So to answer my own question, and maybe help someone else. I did a slightly more involved process and got what looks like most things working. This is going to be a bit more of a developer solution I'm afraid though:
what finally worked for me was to follow basically the article, but then recursively chown files and folders still owned by the previous user. I used a script which recursively checks a directory and contents if the user is the old one and if so change (chown) to the new one, but there is an additional step I had first to disable csrutil (system integrity check) to achieve this since some things a locked/restricted, and you have to do that in recovery mode. I'll post the bash script and the directories I ran this on.
1) reboot into a different admin user from the one you are changing, rename the home directory and then the user account as specified in the apple article.

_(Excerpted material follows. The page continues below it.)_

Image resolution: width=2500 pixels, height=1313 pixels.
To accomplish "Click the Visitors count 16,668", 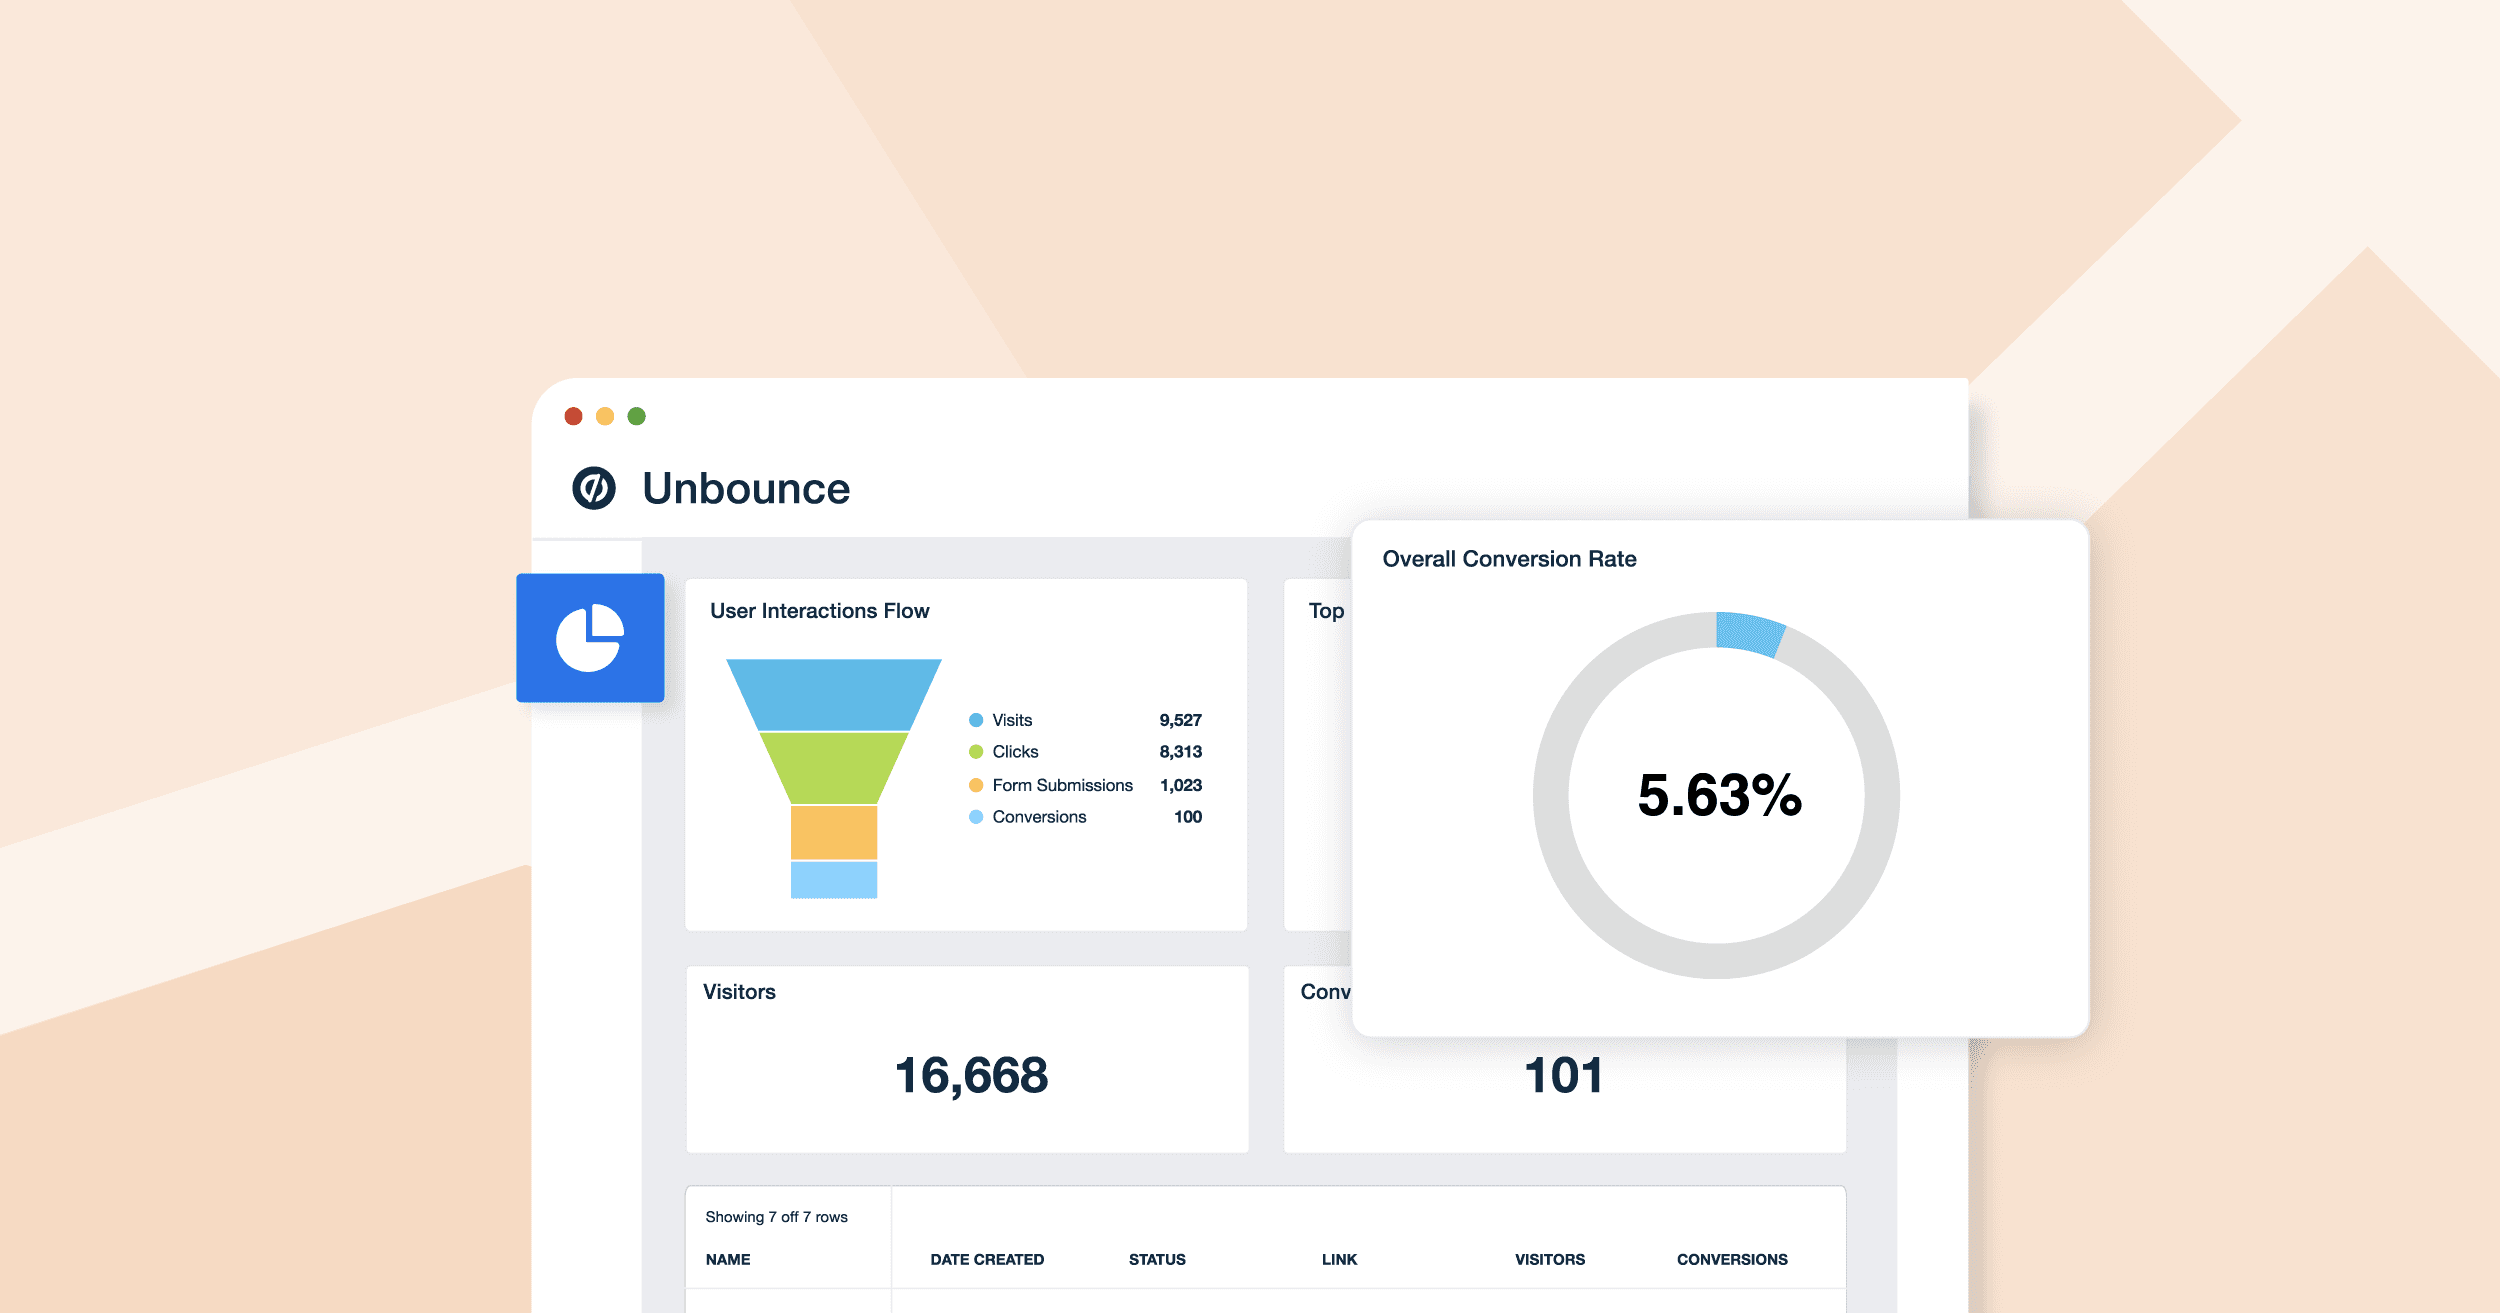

2) reboot into recovery mode, open terminal type: csrutil disable (will ask you for a user and a password, use the admin one where you are going to perform this)
3) run the bash script below on the following directories (script will take a while depending on how many files etc. are in there)
- /Applications
- /Library
- /private/var
- /usr/local
create this bash file (I use nano as it's built in), so on the command line (terminal)
something like: touch doit.bash
then: sudo nano doit.bash
then copy and paste the code below into nano with the changed values, you will need to update the script for each directory you want to run it on.
save the script and exit nano.
To be able to execute the script you will need to then: chmod +x doit.bash
then run the script with: ./doit.bash
#!/bin/bash
olduser=oldusername # replace oldusername with your old username
newuser=newusername # replace newusername with your new username
dir=thedir # replace thedir with the directory you want to run through e.g. /Applications
find $dir | while read filename
do
owner=$(stat "$filename" | cut -d ' ' -f 5)
if [ $owner == $olduser ]
then
chown $newuser $filename
fi
done
4) Reboot into recovery, and open terminal and re-enable csrutil with: csrutil enable
5) reboot into your changed user, hopefully all preferences etc are preserved.
I really don't get why apple doesn't automate this process.
anyway good luck, hopefully helps someone else!